▶ PROBLEM REQUIREMENTS: List every line in the rows below that contains the string "Viewport", treating uppercase and lowercase letters as different.

□ □ □

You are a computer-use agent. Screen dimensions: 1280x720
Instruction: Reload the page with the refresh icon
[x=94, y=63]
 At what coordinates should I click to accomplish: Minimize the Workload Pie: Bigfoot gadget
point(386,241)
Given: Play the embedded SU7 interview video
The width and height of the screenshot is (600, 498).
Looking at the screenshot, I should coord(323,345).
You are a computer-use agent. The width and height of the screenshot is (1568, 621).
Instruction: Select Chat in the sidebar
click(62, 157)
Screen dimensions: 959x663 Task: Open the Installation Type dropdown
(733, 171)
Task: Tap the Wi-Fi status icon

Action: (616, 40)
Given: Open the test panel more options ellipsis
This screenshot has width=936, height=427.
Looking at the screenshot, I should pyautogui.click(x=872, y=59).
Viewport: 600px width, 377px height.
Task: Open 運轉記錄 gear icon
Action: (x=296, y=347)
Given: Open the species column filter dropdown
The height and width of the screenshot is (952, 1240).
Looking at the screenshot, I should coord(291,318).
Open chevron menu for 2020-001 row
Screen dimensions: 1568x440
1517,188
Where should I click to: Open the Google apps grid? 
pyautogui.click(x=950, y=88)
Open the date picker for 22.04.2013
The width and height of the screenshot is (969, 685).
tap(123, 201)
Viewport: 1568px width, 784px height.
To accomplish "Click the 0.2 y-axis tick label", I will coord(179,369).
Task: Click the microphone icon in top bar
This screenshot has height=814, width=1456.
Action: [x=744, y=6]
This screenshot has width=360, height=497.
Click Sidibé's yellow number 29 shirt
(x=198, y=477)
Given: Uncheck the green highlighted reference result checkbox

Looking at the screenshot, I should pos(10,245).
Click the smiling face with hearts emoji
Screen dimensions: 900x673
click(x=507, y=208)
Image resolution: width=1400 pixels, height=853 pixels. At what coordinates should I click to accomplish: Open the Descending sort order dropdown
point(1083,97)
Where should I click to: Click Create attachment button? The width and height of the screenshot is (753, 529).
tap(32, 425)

□ □ □

▶ THE REPLY:
Viewport: 600px width, 377px height.
Viewport: 1568px width, 784px height.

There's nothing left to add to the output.